> [AIM OF THE TASK] For every entry that follows, return an identical copy.

++++++++++++++++++++

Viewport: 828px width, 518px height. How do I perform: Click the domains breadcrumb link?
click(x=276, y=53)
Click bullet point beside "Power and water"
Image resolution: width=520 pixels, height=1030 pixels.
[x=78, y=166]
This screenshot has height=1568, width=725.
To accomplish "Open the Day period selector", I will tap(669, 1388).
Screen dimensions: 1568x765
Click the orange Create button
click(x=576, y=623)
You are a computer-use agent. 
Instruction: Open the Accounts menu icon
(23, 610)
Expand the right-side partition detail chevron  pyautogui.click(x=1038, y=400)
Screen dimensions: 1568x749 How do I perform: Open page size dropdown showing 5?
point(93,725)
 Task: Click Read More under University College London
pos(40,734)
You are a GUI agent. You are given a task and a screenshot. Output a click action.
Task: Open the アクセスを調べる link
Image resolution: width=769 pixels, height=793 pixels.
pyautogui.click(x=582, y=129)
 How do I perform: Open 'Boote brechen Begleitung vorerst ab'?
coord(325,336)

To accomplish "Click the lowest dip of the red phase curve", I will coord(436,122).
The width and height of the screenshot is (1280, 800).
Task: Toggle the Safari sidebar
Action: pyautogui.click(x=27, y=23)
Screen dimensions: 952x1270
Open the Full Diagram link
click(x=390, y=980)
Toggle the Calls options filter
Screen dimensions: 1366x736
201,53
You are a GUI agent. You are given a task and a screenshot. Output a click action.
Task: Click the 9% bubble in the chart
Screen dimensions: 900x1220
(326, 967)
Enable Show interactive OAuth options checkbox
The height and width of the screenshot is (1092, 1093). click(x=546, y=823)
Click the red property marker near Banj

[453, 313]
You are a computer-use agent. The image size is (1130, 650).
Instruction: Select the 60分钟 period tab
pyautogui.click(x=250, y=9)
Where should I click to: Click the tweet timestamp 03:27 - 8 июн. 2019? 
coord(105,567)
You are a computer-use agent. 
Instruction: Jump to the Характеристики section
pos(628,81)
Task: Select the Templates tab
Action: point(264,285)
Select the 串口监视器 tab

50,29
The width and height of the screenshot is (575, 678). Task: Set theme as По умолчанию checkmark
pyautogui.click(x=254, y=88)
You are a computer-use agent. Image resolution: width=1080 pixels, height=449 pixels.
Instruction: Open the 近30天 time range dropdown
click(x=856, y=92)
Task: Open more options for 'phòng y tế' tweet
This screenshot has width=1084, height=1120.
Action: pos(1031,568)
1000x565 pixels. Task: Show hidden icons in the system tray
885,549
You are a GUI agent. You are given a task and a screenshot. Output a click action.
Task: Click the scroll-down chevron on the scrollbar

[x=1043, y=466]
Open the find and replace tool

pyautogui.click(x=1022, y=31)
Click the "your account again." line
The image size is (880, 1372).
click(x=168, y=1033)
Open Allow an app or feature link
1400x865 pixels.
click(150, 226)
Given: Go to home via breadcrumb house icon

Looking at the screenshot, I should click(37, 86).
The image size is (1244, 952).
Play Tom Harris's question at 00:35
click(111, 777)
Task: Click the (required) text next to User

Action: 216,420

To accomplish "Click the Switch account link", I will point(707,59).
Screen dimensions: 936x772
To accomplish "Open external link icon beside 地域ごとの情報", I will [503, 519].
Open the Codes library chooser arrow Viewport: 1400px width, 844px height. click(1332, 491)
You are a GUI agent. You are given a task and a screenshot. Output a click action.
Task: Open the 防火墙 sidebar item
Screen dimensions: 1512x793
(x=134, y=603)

++++++++++++++++++++

> [EXERCISE RESPONSE]
Viewport: 828px width, 518px height. How do I perform: Click the domains breadcrumb link?
click(x=276, y=53)
Click bullet point beside "Power and water"
Image resolution: width=520 pixels, height=1030 pixels.
[x=78, y=166]
This screenshot has height=1568, width=725.
To accomplish "Open the Day period selector", I will tap(669, 1388).
Screen dimensions: 1568x765
Click the orange Create button
click(x=576, y=623)
You are a computer-use agent. 
Instruction: Open the Accounts menu icon
(23, 610)
Expand the right-side partition detail chevron  pyautogui.click(x=1038, y=400)
Screen dimensions: 1568x749 How do I perform: Open page size dropdown showing 5?
point(93,725)
 Task: Click Read More under University College London
pos(40,734)
You are a GUI agent. You are given a task and a screenshot. Output a click action.
Task: Open the アクセスを調べる link
Image resolution: width=769 pixels, height=793 pixels.
pyautogui.click(x=582, y=129)
 How do I perform: Open 'Boote brechen Begleitung vorerst ab'?
coord(325,336)

To accomplish "Click the lowest dip of the red phase curve", I will coord(436,122).
The width and height of the screenshot is (1280, 800).
Task: Toggle the Safari sidebar
Action: pyautogui.click(x=27, y=23)
Screen dimensions: 952x1270
Open the Full Diagram link
click(x=390, y=980)
Toggle the Calls options filter
Screen dimensions: 1366x736
201,53
You are a GUI agent. You are given a task and a screenshot. Output a click action.
Task: Click the 9% bubble in the chart
Screen dimensions: 900x1220
(326, 967)
Enable Show interactive OAuth options checkbox
The height and width of the screenshot is (1092, 1093). click(x=546, y=823)
Click the red property marker near Banj

[453, 313]
You are a computer-use agent. The image size is (1130, 650).
Instruction: Select the 60分钟 period tab
pyautogui.click(x=250, y=9)
Where should I click to: Click the tweet timestamp 03:27 - 8 июн. 2019? 
coord(105,567)
You are a computer-use agent. 
Instruction: Jump to the Характеристики section
pos(628,81)
Task: Select the Templates tab
Action: point(264,285)
Select the 串口监视器 tab

50,29
The width and height of the screenshot is (575, 678). Task: Set theme as По умолчанию checkmark
pyautogui.click(x=254, y=88)
You are a computer-use agent. Image resolution: width=1080 pixels, height=449 pixels.
Instruction: Open the 近30天 time range dropdown
click(x=856, y=92)
Task: Open more options for 'phòng y tế' tweet
This screenshot has width=1084, height=1120.
Action: pos(1031,568)
1000x565 pixels. Task: Show hidden icons in the system tray
885,549
You are a GUI agent. You are given a task and a screenshot. Output a click action.
Task: Click the scroll-down chevron on the scrollbar

[x=1043, y=466]
Open the find and replace tool

pyautogui.click(x=1022, y=31)
Click the "your account again." line
The image size is (880, 1372).
click(x=168, y=1033)
Open Allow an app or feature link
1400x865 pixels.
click(150, 226)
Given: Go to home via breadcrumb house icon

Looking at the screenshot, I should click(37, 86).
The image size is (1244, 952).
Play Tom Harris's question at 00:35
click(111, 777)
Task: Click the (required) text next to User

Action: 216,420

To accomplish "Click the Switch account link", I will point(707,59).
Screen dimensions: 936x772
To accomplish "Open external link icon beside 地域ごとの情報", I will [503, 519].
Open the Codes library chooser arrow Viewport: 1400px width, 844px height. click(1332, 491)
You are a GUI agent. You are given a task and a screenshot. Output a click action.
Task: Open the 防火墙 sidebar item
Screen dimensions: 1512x793
(x=134, y=603)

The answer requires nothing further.